GHESKIO has sought to achieve an impeccable record of ethical research in Haiti. We have had an institutional review board in place since 1984. In 2001, GHESKIO promoted the development of Haiti's first National Bio-Ethics Committee.42–44 In addition, GHESKIO has pioneered many interventions to improve the understanding of illiterate volunteers enrolled in research studies.45–49
Community involvement and direct participation have been central for the conduct of research and its implementation into services and training. GHESKIO has an effective and diverse 22-member community advisory board (CAB) representing all sectors of society. GHESKIO's new frontier is focused on adolescents and young adults, and an adolescent CAB has been established to facilitate interventions aimed at reducing vulnerability and stigma in this population.

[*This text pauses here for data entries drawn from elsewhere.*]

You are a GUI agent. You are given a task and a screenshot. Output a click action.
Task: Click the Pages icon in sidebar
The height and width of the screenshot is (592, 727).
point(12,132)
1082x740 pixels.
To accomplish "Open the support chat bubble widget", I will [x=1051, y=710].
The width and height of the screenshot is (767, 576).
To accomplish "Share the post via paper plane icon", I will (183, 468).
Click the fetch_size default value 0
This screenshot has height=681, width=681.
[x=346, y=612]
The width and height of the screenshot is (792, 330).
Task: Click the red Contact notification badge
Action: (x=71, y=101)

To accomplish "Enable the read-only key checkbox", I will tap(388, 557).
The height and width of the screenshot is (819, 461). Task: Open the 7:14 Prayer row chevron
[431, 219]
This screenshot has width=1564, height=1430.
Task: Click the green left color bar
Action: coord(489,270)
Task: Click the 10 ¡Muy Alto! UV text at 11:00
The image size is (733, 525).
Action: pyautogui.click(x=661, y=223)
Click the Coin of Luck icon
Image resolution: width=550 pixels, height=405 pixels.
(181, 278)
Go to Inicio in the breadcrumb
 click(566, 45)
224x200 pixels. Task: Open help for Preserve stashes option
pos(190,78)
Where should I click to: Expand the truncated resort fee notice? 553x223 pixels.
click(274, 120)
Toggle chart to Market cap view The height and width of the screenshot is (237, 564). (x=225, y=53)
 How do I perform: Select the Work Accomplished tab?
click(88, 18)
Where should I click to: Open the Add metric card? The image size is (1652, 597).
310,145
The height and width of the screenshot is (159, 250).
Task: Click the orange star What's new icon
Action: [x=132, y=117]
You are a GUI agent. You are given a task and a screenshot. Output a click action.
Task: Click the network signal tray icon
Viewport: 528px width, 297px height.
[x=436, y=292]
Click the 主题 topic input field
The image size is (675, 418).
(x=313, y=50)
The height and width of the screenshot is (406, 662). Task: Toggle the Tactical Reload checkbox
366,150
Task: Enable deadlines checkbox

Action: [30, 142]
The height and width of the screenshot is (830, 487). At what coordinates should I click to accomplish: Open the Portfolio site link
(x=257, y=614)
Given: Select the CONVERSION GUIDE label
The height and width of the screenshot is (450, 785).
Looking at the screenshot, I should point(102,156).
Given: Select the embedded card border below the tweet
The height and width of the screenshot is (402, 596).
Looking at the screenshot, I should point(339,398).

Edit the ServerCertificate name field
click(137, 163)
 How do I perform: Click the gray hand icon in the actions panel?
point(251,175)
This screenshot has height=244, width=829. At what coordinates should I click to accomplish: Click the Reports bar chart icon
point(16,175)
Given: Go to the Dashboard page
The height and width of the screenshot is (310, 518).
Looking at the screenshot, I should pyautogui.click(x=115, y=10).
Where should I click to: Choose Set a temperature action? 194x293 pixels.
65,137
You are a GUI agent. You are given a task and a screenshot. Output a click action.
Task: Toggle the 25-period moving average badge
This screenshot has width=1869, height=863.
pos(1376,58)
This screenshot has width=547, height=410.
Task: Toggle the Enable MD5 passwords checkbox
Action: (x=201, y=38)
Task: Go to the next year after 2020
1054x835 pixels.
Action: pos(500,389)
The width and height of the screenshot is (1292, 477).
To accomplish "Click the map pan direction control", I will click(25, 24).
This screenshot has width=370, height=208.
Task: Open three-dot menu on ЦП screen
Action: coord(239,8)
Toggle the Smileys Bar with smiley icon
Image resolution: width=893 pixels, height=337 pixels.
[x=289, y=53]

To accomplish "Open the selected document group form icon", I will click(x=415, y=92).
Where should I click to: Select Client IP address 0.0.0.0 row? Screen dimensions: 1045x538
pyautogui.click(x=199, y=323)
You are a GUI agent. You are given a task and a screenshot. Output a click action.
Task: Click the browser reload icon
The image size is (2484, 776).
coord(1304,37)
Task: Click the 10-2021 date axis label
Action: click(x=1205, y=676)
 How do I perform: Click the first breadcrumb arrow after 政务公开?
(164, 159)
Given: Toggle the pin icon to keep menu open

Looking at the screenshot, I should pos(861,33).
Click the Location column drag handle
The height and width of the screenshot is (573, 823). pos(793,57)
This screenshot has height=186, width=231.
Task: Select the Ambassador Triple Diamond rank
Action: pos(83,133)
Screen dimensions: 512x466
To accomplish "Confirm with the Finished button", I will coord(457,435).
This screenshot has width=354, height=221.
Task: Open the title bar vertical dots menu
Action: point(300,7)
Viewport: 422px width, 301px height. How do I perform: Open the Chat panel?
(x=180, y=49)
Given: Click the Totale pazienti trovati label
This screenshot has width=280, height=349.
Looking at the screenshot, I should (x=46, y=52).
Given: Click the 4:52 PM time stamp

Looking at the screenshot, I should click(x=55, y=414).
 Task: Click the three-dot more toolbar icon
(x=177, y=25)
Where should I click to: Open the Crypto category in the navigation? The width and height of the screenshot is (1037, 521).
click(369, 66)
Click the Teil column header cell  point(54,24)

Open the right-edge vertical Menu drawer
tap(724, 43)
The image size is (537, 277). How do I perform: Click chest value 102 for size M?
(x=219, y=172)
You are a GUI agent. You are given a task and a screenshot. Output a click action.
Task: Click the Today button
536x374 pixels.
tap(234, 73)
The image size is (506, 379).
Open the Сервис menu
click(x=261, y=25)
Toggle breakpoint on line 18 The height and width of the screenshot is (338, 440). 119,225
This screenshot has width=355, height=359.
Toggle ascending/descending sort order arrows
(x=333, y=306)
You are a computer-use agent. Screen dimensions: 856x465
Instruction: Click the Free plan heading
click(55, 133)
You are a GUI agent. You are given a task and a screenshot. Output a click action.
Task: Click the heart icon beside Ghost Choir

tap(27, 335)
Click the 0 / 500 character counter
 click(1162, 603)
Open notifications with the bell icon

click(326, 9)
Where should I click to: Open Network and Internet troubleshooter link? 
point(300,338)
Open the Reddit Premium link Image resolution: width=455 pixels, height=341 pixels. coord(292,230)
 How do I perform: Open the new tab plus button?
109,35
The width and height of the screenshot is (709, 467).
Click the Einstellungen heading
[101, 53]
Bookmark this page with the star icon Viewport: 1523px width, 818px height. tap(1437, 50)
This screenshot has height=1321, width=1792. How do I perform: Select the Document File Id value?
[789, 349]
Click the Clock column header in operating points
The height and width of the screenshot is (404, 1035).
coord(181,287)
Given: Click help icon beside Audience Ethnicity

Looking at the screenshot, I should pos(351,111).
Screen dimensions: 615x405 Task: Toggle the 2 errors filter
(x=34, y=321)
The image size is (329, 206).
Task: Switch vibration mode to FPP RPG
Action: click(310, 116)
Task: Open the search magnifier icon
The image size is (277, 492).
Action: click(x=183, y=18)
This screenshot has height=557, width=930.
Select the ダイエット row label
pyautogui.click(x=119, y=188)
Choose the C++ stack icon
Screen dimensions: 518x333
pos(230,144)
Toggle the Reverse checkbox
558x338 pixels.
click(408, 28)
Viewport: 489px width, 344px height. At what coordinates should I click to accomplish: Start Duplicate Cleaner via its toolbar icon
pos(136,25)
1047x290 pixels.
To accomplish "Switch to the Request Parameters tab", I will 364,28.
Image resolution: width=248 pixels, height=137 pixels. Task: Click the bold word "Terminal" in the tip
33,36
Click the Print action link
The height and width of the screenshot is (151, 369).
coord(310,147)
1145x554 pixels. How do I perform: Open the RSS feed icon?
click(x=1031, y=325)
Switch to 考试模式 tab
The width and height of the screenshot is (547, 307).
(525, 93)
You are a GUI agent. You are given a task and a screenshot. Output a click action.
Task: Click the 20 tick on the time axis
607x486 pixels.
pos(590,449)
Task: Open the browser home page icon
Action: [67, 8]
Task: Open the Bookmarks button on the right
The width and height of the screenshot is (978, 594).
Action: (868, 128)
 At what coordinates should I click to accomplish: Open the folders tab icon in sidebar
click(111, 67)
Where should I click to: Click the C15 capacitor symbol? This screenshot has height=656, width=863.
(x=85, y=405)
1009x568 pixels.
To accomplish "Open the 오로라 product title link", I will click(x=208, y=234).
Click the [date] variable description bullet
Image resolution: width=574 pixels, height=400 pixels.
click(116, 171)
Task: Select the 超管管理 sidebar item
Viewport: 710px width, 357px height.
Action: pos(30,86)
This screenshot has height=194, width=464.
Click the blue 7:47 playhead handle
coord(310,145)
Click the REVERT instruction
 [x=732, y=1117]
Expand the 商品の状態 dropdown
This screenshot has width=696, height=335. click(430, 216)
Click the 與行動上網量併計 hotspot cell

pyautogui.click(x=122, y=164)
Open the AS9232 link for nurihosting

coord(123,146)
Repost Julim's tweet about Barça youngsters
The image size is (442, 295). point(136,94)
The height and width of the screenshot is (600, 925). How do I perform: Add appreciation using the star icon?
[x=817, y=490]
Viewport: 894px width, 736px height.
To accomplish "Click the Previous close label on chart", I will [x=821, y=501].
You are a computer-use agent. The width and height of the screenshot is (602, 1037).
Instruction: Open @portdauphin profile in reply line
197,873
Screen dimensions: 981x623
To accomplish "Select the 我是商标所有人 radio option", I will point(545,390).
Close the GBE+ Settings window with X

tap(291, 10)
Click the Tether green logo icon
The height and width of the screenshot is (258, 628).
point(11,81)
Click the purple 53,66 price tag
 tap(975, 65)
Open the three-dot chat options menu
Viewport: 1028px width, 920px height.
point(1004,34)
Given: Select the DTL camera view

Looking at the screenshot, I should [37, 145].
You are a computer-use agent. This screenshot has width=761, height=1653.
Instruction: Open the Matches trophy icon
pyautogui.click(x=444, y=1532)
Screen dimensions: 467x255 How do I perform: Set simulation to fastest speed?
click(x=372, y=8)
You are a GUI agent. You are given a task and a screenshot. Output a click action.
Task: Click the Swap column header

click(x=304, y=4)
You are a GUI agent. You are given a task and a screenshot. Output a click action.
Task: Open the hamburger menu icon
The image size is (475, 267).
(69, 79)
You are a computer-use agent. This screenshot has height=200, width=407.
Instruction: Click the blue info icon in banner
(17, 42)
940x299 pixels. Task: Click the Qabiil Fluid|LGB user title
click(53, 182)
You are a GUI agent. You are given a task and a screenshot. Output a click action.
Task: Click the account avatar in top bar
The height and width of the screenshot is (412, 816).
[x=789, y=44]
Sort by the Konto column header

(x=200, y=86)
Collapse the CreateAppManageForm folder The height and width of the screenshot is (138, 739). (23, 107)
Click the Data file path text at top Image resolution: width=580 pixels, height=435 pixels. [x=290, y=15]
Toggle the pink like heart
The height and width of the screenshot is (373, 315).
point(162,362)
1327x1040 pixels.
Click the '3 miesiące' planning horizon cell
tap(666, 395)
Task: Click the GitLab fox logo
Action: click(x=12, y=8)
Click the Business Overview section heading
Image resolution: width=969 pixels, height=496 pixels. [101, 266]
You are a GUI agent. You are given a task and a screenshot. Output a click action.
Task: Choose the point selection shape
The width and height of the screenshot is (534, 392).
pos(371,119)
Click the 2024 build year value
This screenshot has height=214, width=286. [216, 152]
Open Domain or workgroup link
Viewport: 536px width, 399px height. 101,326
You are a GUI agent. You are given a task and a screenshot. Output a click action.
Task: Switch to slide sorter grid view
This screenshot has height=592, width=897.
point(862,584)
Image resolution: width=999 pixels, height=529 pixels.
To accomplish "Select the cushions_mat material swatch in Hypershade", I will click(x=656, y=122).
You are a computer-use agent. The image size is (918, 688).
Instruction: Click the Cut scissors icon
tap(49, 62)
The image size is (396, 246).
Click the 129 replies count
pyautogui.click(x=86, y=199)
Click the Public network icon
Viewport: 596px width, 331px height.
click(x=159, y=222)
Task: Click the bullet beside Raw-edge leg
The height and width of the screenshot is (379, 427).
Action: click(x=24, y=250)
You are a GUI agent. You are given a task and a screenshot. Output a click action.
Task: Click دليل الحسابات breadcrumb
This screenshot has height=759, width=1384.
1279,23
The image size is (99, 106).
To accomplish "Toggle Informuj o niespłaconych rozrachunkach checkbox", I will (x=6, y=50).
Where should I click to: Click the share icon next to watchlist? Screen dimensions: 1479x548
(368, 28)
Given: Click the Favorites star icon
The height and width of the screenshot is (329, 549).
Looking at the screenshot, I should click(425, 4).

IMPACT OF THE EARTHQUAKE AND THE CHOLERA EPIDEMIC
GHESKIO's response to public health emergencies in Haiti demonstrates its resilience and capacity to refocus rapidly on new emerging health priorities. Although GHESKIO lost many key personnel and 65% of its facilities in the earthquake, they managed to locate and continue treatment on 94% of patients on ART within 3 weeks of the earthquake. At the same time, GHESKIO set up an emergency field hospital in collaboration with U.S. Health and Human Services Disaster Medical Assistance Team that performed surgical procedures on more than 3000 patients. GHESKIO provided postoperative and rehabilitation services to 8000 patients over the ensuing 2 years and assistance to more than 7000 internally displaced persons.50–54
In October 2010, Haiti experienced its first cholera epidemic. GHESKIO rapidly established cholera treatment centers inside the adjacent slums, trained 2000 medical staff, and informed 250,000 persons in the community about modes of cholera prevention and treatment.55,56 As of June 2013, more than 33,000 patients were admitted to the GHESKIO cholera treatment sites with 0.1% mortality. In collaboration with the MOH and Partners in Health, GHESKIO successfully introduced oral cholera vaccine to 52,000 high-risk persons in urban slums in Port-au-Prince (Rouzier et al and Valcin et al, unpublished data).57,58 The MOH has since launched a national oral cholera vaccine scale-up (Figure 2).
THE CURRENT SITUATION
GHESKIO has been a major partner with the government and other organizations in combating the HIV epidemic for more than 30 years. The HIV prevalence in Haiti has decreased, from 6.2% in 1993 to 2.2% in 2012.7 Over the past decade, ART has been expanded to 123 clinics providing treatment to more than 50,000 patients, with one third of these covered by the GHESKIO network. Using the WHO criteria of CD4 counts of <350 cells per cubic millimeter to initiate ART, Haiti has already achieved universal access.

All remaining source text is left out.